Eine der besonderen Herausforderungen des Ostpreußischen Landesmuseums beinhaltet das Zusammentragen der auszustellenden Kulturgüter: Keine andere Region Deutschlands wurde 1945 bei seiner Eroberung schwerer verwüstet, und nirgends waren die Kulturgutverluste höher. Vieles fiel den Kämpfen oder dem Chaos und den damit verbundenen Plünderungen von Flucht und Vertreibung zum Opfer. Manches verschwand auch als Reparationsleistung in die Sowjetunion und ist bis heute nicht wieder aufgetaucht. Zudem war die Erinnerung an die deutsche Geschichte der Region in den nachfolgenden Jahrzehnten bis 1990 unwillkommen oder gar unterdrückt mit entsprechenden Konsequenzen für das materielle Kulturerbe. Kein Wunder also, dass selbst vom Reichtum der Kaufmanns- und Universitätsstadt Königsberg, einst Zentrum des Luthertums, später der Aufklärung sowie der liberalen Demokratiebewegung von 1848, wenig materielle Zeugnisse erhalten blieben. Was das Salz für Lüneburg bedeutete, war in der ebenfalls früheren Hansestadt Königsberg der Bernstein. Die aus ihm geschaffenen Meisterwerke waren beliebte Fürstengeschenke; nicht nur das berühmte Bernsteinzimmer ist bis heute verschollen.

Als Residenzstadt der Herzöge Preußens und später Krönungsort seiner Könige entwickelte sich Königsberg zudem neben Augsburg, Nürnberg und Danzig zu einem Zentrum deutscher Goldschmiedekunst.

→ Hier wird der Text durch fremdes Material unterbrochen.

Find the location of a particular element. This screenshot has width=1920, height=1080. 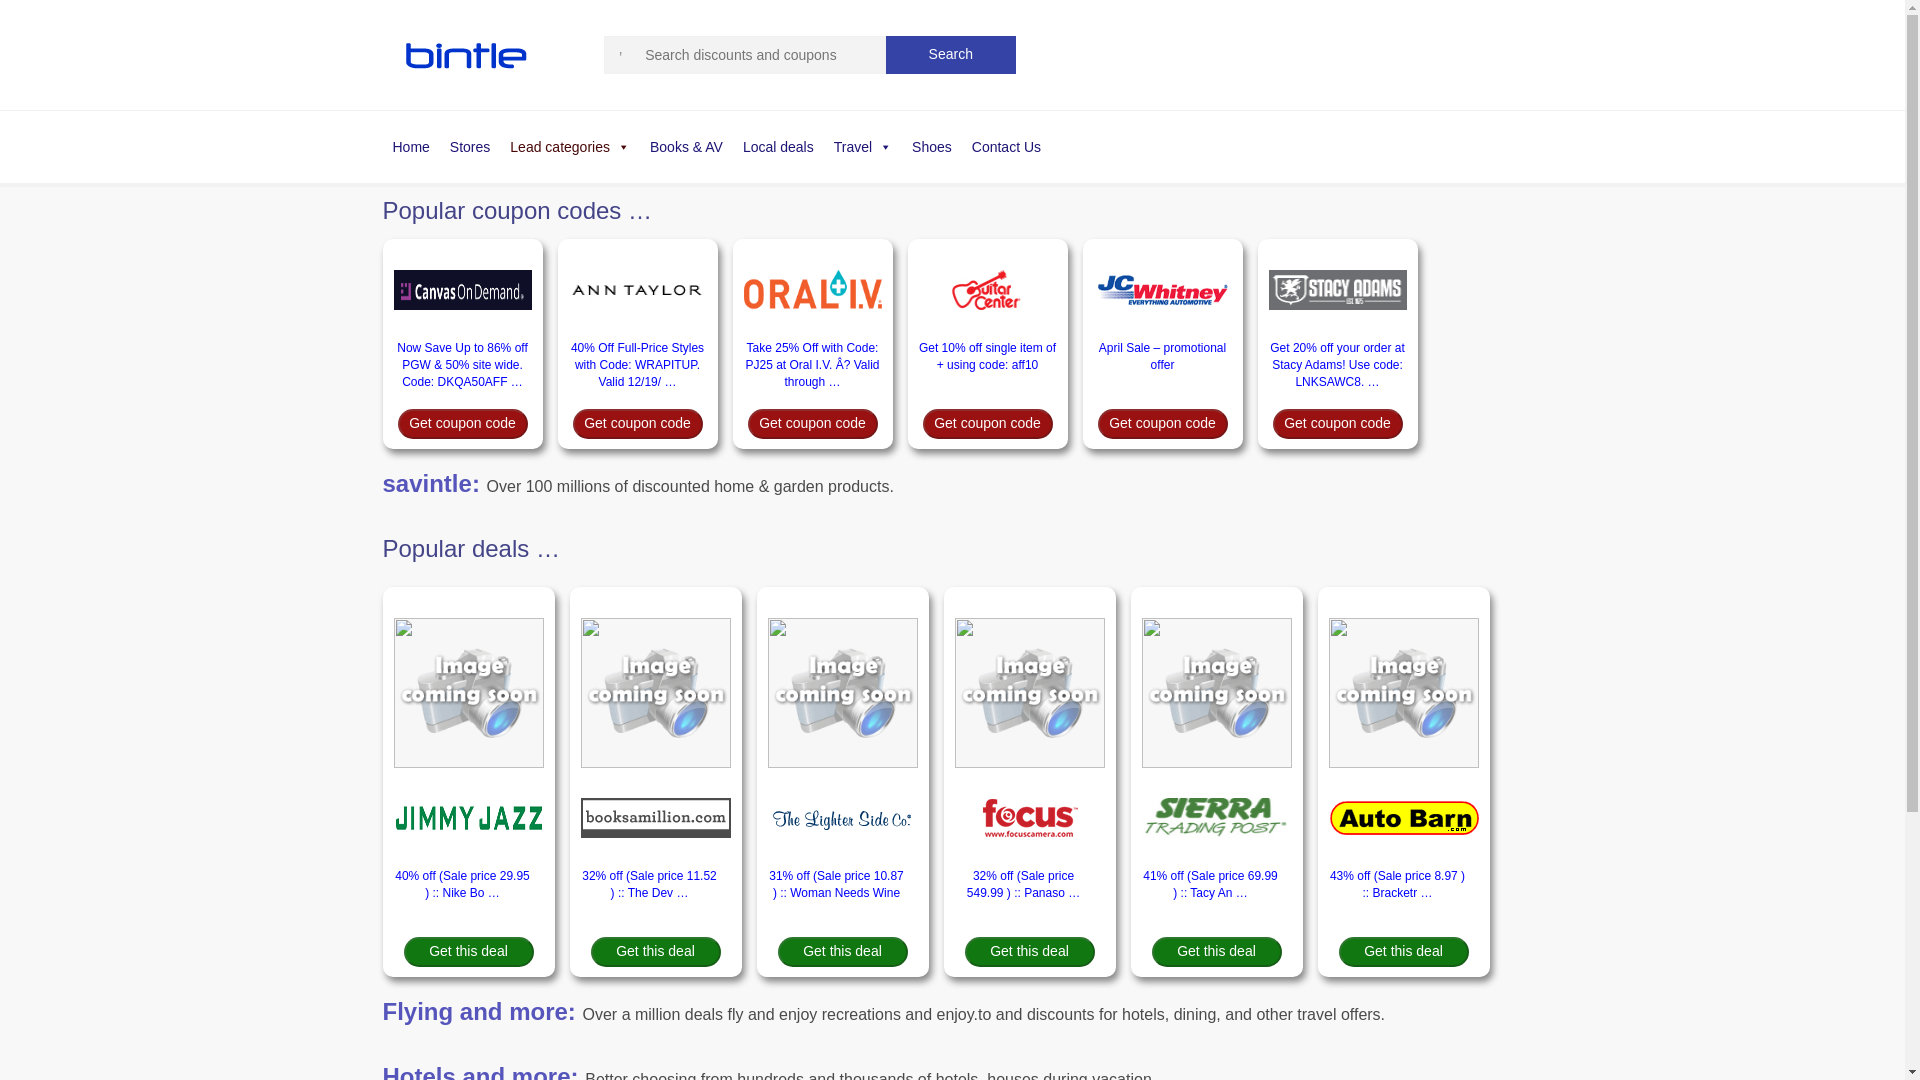

Browse hundreds of stores is located at coordinates (469, 146).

Der erste Herzog Preußens, Albrecht, baute im 16. Jahrhundert eine wertvolle Bibliothek auf, zu deren herausragenden Stücken 20 wertvolle Silberbände gehörten. Diese „Silberbibliothek“ zählte zu den wertvollsten Kunstschätzen Ostpreußens und galt nach 1945 lange als verschollen; vor kurzem sind die meisten Bände glücklicherweise in Polen wiederaufgetaucht.

Kein Wunder also, dass viele der Ausstellungsstücke im Ostpreußischen Landesmuseum nur deswegen erhalten sind, weil sie bereits vor 1945 Ostpreußen verlassen hatten. Andere umgibt eine oft dramatische Rettungsgeschichte. Dies gilt auch für diesen fein gearbeiteten Silbereinband von 1681 für eine verloren gegangene liturgische Schrift. Er entstammt nicht der Silberbibliothek Herzog Albrechts, sondern dem Kirchenschatz der Löbenichtschen Kirche in Königsberg. Sein Weg nach Lüneburg war voller Abenteuer und Rätsel.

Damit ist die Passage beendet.